▶ [Task goal] Transcribe only part of the material below: the lines from the one containing "Instruction: Toggle Antiquaires" through the one containing "Expand DirectX node in upper AIDA64 tree", inclusive, exactly as written.

▶ [Input material]
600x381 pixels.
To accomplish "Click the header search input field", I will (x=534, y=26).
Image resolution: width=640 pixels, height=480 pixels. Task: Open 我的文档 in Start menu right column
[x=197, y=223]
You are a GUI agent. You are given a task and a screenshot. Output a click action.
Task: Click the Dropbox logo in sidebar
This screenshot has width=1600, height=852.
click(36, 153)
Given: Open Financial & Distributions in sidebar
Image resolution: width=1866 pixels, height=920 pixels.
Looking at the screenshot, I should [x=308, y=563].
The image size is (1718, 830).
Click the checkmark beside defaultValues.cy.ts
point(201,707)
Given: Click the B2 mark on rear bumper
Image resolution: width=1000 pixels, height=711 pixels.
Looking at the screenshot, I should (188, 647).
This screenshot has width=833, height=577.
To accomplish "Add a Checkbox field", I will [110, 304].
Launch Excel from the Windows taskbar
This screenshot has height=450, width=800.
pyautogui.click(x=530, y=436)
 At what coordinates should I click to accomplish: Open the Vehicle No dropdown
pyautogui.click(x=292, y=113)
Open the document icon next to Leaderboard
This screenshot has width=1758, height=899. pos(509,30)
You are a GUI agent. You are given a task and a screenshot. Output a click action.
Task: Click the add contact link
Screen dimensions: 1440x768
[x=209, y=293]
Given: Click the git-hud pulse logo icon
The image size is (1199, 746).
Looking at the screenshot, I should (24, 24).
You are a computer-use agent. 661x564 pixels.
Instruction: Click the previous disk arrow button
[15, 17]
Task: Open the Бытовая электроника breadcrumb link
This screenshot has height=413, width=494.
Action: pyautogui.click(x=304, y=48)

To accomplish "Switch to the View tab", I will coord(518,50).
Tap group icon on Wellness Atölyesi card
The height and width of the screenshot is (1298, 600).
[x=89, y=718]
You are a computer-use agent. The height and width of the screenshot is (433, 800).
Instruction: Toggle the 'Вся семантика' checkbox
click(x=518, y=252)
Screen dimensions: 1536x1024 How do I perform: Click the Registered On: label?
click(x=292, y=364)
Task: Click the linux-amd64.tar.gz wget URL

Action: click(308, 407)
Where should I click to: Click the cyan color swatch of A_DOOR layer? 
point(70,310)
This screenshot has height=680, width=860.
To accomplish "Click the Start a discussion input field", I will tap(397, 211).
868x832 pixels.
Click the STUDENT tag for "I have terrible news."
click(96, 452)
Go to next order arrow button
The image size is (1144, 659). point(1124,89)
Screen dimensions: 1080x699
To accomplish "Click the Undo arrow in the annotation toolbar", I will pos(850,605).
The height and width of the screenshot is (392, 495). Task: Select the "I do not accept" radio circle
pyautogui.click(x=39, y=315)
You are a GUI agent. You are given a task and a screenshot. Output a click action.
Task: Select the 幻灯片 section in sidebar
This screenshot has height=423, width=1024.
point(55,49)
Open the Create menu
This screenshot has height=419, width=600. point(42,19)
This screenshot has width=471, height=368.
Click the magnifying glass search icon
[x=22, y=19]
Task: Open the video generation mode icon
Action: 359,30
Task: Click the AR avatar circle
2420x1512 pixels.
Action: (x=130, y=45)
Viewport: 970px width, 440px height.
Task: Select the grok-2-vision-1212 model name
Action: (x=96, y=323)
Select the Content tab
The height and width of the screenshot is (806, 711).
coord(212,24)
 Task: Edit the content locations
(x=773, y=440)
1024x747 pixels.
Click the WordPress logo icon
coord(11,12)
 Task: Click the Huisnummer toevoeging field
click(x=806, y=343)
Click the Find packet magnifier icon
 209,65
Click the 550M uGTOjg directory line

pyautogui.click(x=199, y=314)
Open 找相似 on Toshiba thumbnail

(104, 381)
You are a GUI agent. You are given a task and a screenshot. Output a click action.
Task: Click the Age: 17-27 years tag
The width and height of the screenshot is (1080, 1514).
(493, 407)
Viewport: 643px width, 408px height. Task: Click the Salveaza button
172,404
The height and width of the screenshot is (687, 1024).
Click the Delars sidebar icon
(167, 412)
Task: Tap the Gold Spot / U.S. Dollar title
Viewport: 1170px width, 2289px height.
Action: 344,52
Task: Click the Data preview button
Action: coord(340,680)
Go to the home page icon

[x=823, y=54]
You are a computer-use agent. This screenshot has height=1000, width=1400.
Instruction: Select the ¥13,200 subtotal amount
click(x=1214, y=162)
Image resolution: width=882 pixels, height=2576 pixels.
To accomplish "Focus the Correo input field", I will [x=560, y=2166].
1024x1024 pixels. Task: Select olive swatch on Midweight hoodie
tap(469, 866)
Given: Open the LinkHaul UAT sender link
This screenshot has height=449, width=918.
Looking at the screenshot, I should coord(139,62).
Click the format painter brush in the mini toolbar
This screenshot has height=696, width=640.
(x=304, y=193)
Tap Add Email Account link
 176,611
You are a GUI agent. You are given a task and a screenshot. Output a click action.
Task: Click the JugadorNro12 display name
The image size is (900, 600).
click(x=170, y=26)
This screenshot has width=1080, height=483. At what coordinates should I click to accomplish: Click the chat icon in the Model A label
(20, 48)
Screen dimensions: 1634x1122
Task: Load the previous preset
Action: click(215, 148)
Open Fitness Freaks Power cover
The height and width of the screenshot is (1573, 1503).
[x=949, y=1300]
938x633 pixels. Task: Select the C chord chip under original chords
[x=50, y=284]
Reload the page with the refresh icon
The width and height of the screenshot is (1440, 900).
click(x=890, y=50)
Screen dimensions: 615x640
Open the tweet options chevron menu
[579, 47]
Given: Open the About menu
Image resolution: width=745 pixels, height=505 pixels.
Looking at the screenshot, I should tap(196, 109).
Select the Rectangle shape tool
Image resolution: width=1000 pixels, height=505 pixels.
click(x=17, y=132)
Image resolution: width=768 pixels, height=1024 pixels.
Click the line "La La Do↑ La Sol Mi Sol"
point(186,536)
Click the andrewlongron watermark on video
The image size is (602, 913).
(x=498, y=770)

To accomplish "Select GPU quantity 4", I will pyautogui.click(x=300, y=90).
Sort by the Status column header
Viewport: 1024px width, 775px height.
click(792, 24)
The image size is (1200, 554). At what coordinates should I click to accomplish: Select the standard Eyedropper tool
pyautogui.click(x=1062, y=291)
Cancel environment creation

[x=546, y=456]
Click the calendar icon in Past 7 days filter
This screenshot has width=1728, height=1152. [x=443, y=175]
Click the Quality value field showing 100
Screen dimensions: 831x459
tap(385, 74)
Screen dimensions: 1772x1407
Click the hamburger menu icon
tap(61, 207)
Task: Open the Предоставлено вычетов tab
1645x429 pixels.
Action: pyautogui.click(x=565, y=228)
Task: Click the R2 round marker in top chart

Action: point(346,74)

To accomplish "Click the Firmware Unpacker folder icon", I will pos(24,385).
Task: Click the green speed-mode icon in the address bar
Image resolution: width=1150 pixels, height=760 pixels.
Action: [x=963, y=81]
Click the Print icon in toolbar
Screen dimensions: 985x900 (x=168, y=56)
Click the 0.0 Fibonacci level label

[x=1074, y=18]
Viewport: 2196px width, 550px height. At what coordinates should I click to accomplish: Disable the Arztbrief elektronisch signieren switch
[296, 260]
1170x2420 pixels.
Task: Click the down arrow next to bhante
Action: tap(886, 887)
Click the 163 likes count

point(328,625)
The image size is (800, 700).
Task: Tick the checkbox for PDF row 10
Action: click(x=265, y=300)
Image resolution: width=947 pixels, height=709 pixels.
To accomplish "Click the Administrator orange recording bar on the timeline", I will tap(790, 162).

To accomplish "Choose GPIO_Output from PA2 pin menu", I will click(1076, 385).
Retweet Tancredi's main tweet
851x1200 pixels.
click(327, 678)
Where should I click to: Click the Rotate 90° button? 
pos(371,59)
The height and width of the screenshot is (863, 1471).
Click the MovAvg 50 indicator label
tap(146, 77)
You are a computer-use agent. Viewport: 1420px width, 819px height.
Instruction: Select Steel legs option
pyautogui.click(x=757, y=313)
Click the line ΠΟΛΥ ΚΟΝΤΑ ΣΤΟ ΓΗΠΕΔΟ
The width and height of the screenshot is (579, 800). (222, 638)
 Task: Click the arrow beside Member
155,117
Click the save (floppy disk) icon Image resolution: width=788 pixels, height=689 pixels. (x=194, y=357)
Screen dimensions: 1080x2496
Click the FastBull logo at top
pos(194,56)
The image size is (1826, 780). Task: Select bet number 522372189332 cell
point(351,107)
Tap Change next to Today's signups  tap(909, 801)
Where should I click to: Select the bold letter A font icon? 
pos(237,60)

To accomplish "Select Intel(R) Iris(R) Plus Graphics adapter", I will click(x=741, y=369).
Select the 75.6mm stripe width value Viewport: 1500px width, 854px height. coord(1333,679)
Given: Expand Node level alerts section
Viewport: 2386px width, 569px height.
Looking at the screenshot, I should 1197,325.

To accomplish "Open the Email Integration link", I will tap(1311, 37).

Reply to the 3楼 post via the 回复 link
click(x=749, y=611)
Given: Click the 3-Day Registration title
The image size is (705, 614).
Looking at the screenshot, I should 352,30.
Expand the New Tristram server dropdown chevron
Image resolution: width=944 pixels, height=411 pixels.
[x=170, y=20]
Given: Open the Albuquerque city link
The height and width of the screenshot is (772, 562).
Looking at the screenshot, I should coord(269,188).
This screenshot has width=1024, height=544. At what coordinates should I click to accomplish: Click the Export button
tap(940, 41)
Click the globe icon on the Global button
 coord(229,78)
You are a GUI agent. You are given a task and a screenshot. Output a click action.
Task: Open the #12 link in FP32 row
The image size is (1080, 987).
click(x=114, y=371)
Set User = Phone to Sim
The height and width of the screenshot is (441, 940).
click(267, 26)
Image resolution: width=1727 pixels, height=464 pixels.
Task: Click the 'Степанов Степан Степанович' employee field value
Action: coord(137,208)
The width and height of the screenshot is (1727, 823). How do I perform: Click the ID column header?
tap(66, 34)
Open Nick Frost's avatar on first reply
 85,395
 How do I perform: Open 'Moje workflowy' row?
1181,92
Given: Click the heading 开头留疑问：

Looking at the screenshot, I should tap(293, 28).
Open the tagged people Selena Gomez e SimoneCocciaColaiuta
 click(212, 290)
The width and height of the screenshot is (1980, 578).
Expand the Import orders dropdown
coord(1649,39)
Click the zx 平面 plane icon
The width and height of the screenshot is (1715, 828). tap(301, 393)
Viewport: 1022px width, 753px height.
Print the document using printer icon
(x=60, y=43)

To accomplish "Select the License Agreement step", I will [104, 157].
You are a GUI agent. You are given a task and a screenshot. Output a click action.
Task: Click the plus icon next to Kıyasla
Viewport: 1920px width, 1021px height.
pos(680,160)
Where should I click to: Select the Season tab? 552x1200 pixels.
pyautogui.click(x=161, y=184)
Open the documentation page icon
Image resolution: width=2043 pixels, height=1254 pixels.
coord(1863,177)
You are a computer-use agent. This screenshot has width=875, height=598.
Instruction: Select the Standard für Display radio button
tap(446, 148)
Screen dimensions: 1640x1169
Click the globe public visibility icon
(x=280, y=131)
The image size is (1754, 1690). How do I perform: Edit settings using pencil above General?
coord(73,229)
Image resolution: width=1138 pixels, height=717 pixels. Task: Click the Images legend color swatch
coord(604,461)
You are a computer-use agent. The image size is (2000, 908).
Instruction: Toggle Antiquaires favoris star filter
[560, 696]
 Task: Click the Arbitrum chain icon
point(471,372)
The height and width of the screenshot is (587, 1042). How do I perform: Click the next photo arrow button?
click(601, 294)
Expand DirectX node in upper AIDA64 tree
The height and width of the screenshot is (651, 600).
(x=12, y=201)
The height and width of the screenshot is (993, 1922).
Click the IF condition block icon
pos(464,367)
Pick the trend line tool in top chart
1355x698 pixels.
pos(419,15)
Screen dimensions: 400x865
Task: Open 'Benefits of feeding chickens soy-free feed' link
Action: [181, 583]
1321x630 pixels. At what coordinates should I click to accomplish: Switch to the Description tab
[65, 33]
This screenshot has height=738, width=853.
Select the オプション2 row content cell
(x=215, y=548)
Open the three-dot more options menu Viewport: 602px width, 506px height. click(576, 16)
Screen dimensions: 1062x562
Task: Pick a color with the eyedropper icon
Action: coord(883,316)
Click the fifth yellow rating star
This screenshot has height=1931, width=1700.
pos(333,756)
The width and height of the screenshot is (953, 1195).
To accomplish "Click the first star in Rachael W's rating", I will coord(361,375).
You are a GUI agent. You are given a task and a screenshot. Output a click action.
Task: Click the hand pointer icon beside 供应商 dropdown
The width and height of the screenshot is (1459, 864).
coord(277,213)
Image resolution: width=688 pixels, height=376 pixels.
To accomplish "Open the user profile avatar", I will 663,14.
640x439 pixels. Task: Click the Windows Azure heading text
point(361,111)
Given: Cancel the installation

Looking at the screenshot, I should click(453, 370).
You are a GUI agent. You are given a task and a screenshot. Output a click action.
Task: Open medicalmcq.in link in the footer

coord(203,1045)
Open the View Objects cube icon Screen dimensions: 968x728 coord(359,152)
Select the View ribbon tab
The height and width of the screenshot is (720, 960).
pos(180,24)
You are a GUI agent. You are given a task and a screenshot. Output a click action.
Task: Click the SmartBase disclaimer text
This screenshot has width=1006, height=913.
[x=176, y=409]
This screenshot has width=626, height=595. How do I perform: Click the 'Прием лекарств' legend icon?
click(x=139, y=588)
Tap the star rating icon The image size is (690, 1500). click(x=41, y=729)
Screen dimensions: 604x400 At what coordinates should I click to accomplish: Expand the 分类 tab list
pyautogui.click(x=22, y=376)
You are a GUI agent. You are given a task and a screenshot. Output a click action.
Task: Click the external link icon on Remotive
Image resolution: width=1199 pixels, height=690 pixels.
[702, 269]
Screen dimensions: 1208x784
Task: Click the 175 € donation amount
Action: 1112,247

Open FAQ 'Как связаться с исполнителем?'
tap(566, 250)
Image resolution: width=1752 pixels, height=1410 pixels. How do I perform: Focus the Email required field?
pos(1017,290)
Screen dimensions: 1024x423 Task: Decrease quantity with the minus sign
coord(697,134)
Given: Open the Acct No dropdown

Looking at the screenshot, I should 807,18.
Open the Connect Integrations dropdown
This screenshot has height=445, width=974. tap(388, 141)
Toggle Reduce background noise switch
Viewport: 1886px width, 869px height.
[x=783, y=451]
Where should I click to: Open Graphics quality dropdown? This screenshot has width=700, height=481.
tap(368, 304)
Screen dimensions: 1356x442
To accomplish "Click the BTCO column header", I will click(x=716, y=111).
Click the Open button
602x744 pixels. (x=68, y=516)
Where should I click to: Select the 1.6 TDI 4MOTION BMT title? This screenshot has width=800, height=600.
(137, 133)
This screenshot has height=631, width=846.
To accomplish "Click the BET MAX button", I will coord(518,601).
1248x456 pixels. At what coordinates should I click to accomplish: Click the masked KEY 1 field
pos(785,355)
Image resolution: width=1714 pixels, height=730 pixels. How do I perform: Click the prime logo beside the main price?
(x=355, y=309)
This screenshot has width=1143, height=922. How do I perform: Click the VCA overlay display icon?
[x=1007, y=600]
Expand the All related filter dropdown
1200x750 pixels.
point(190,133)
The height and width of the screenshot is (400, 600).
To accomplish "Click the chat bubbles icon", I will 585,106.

▶ [Result of this task]
Instruction: Toggle Antiquaires favoris star filter
[560, 696]
 Task: Click the Arbitrum chain icon
point(471,372)
The height and width of the screenshot is (587, 1042). How do I perform: Click the next photo arrow button?
click(601, 294)
Expand DirectX node in upper AIDA64 tree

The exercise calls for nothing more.